香港人權
2008-08-15 防止濫用警權,保障人權

                                                                                                              孔令瑜 

    在一個國家或一個存有政府管治的地區,政府和公民之間都存在着權利與義務的相對關係,政府有對國家或地區進行管治和立法的權利,有對國家或地區利益及其財產保護和保障,維持社會安定等義務。公民對國家或地區享有社會安定、選舉及受到保護及其財產保障等等的權利,但同時亦要納稅,與政府協力維持社會安定和保障國家或地區利益及其財產的義務。

    最近,政府有計劃修改法例,讓警察在任何情況下可以對汽車駕駛者進行酒精測試。而有關法例的修改引起了許多立法會議員和市民的關注。在現時的法例下,警察只要有足夠和合理懷疑的情況下,才可以對駕駛者進行酒精測試,但所謂「合理懷疑」其實是主觀和抽象的概念,法律本身沒有相關的釋義,而且賦予警方執行的權力甚為廣泛,他們有很大的自由去決定應否截停市民、應否拘捕及羈留某市民、應否批准其保釋等。

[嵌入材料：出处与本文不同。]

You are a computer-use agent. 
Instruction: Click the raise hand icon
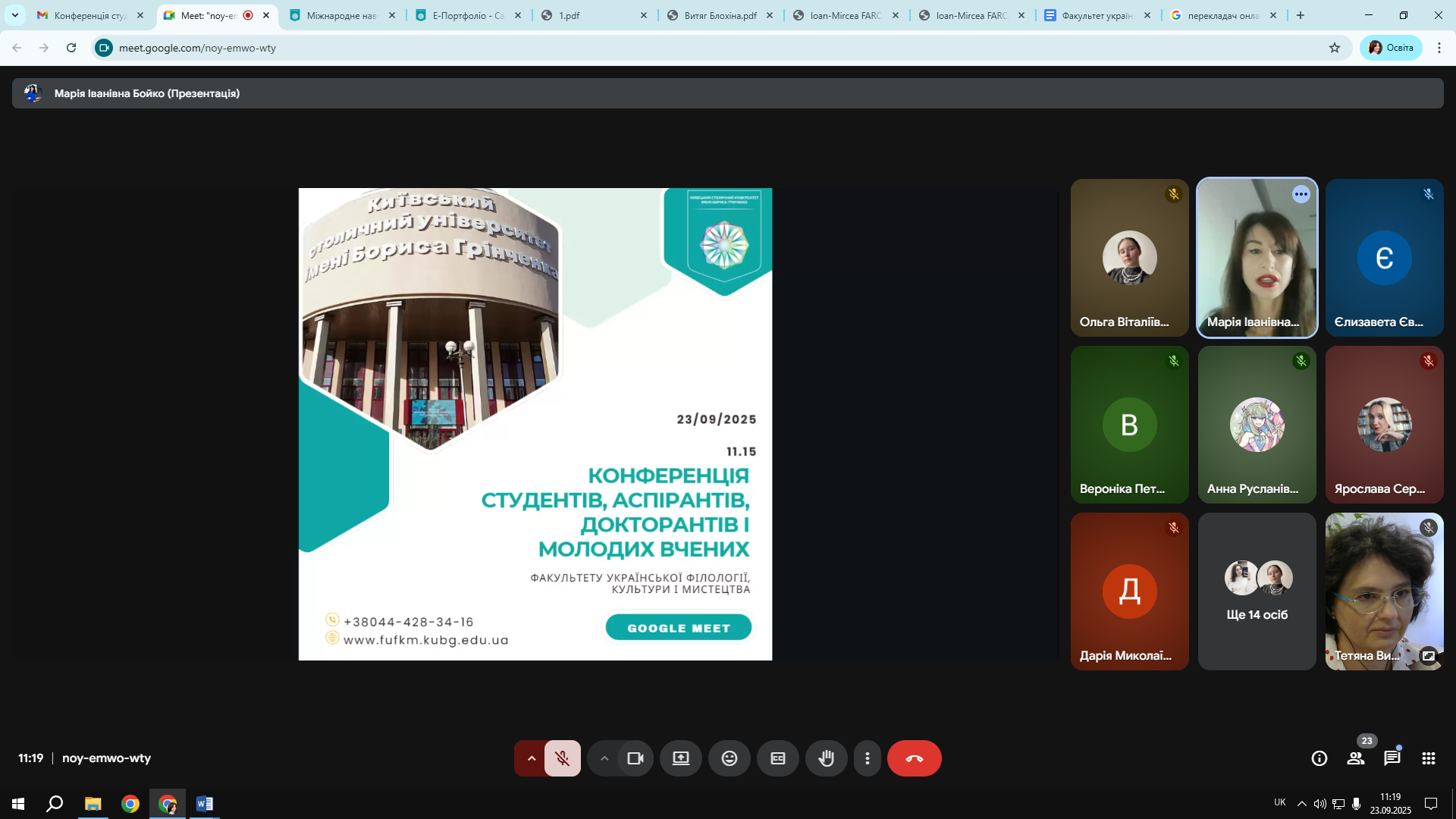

如果市民不懂得自身的權利時,警方可能擅用權力,滿足個人慾望,欺凌市民。
 
    此外,《公安條例》是現行香港法例中,對警方在執行任務上所賦予的權力提及最多的條例之一。《公安條例》近年曾有兩次較大的修訂,例如在97年引入「不反對通知書」機制,要求任何於公眾地方超過30人的遊行或超過50人的集會,須於7日前向警務處長作出公眾集會意向通知,並取得處長的不反對通知書;另外,處長可基於維護國家安全或公共安全秩序等理由,管制公眾聚會,甚至禁止已發出通知書的遊行集會。去年3月10日晚上,警方以《公安條例》禁止社會民主連線舉辦「抗議小圈子選舉」的遊行申請,理由為遊行會造成嚴重交通不便和晚上「能見度低」會對公眾安全構定威脅。同年8月1日早上11時,警方以安全為理由,動用200名機動部隊及軍裝警員在皇后碼頭進行清場,拘捕二十多個手無寸鐵的保育人士。在行動中,共有3名示威者被捕,二人被落案控以襲警。其中一名被告在清場時被警方三次用腳踏其胸骨,以致骨裂及心口紅腫,警方不但沒有道歉,反而檢控其襲警。
 
    對於社會上的邊緣群體而言,警權過大更令他們受到不少的傷害,言語不通或對法律的不了解,令他們難堪和備受困擾。例如不少在港土生土長的少數族裔人士,由於他們的外貌及打扮,與本地華人有異,故他們亦較易容引起前線警務人員的注意,成為盤問及搜查的對象。協助少數族裔人士的組織融樂會表示,前線執法的警務人員,往往稱呼少數族裔人士為「阿差」,很多時他們的態度亦甚具挑釁性及粗言穢語,引起被盤問人士的恐懼。

   一名17歲尼泊爾裔少女,因為誤把家居垃圾棄置於公眾垃圾桶而遭票控,但由於她剛到港不久不明傳票內容,未有到法庭繳交罰款而遭法庭通緝。警方在凌晨時份上門拘捕她,並使用手扣押解當事人,由其寓所步行至負責的警局。過程中,該名少女受盡驚嚇及屈辱。 

    在剛過去的2007年,民間團體活躍成長,公民社會發展越趨蓬勃。社會上不少群體眼見自己的權益不被重視,甚至被剝奪,各自組織起來向政府提出訴求。然而,警方的打壓亦不遺餘力,先後有三十多位參與遊行、集會和請願人士被拘捕,加上形形式式的恐嚇行為如跟蹤、偷聽電話和干預遊行人士等,令市民產生恐懼,從而在行使權利時卻步和不安。活潑的民間聲音,對現代社會是非常重要的,因沒有政治經濟利益包伏的民間團體,可以對政府作出監察和平衡,提高它的問責性,更能符合巿民大眾的利益。現代社會重視人權,法律賦予政府的權力應受制衡,以免政府濫用權力而侵犯人權,所以特區不能以維持治安為藉口,不斷澎漲警力,使市民的基本人權受到侵害。